DURHAM, N.C.—A new rapid-response study designed and led by the Duke University Clinical Research Institute (DCRI) seeks to engage healthcare workers across the nation to understand the impact of COVID-19 on their health and to evaluate whether hydroxychloroquine can prevent COVID-19 infections in healthcare workers at high risk of contracting this novel coronavirus.
The launch of the Healthcare Worker Exposure Response and Outcomes (HERO) research program was announced April 1 by the Patient-Centered Outcomes Research Institute (PCORI), whose board of governors approved up to $50 million to support the program. The program will engage the PCORI-funded PCORnet, the National Patient-Centered Clinical Research Network, which is an established health research network involving more than 850,000 clinicians and hundreds of health systems across the United States. The study results will be shared widely with the healthcare community.
“Healthcare workers on the front lines are critical to the pandemic response. To address their needs, we need to do rapid-cycle research and clinical trials,” said the DCRI’s Dr. Adrian Hernandez, a professor of medicine in cardiology, who initiated the program and is serving as the administrative principal investigator. “Although there has been discussion about hydroxychloroquine as a potential prevention for COVID-19, we are lacking the data on safety and efficacy of this therapy. By conducting this study with healthcare workers, we are working directly with those who understand the importance of quickly getting answers into the hands of those on the front line.”
“The HERO program offers an important opportunity for healthcare systems across the country to unite and use the national resources offered by PCORnet to answer some of the most critical questions facing our nation right now,” according to Dr. Judith Currier and Dr. Russell Rothman, co-chairs of the program’s steering committee. “The urgency of the questions we are asking and the need for speed cannot be overstated, and it’s heartening to see the dedication being poured into this effort.”
Currier is a professor of medicine and chief of the Division of Infectious Diseases at UCLA Medical Center in Santa Monica. Rothman is senior vice president for population and public health at Vanderbilt University Medical Center and the Ingram Professor of Integrative and Population Health in the Vanderbilt University School of Medicine.

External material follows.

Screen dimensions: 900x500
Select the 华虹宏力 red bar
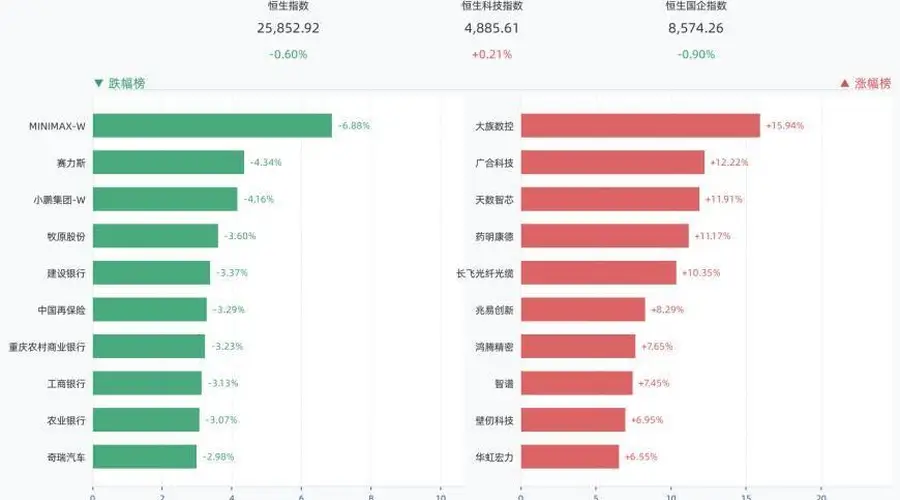[570, 457]
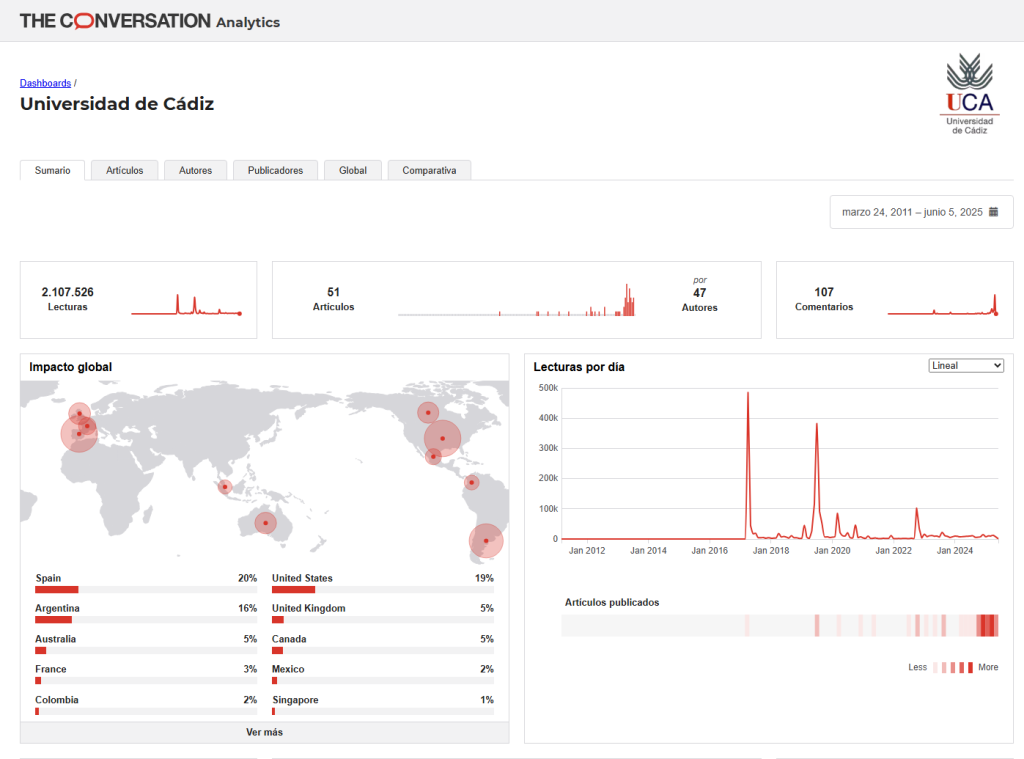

The HERO program will initially consist of two parts, a national registry and a randomized clinical trial. The registry will be led by the DCRI’s Dr. Emily O’Brien, an assistant professor in Duke’s Department of Population Health Sciences, and it will seek to rapidly identify and enroll a large community of healthcare workers at high risk for COVID-19 infection. Recruitment for the registry was expected to begin within the first half of April. The registry will not only support recruitment into the trial, but will enable future trials as well, and seek to understand the wellbeing of healthcare workers on issues such as workforce stress, burnout and other outcomes.
The second part, the randomized clinical trial HERO-HCQ, will be led by the DCRI’s Dr. Susanna Naggie, an associate professor of medicine at Duke. The trial will launch later in April and will identify approximately 15,000 healthcare workers from the registry to participate. The trial will randomize participants to either one month of hydroxychloroquine or one month of placebo and will examine whether hydroxychloroquine is effective in decreasing the rate of COVID-19 infection. In addition to the benefits and risks of using hydroxychloroquine, the study also will explore how well the drug can prevent healthcare workers from unintentionally spreading the virus to others.
“It’s important that we assess the effectiveness of this drug for prophylaxis treatment in healthcare workers, both for their safety and to prevent further spread of SARS-CoV-2 as they care for patients,” said Naggie. “Furthermore, the HERO registry of healthcare workers will ease study start-up times for future clinical trials that may be carried out for other prevention or treatment strategies.”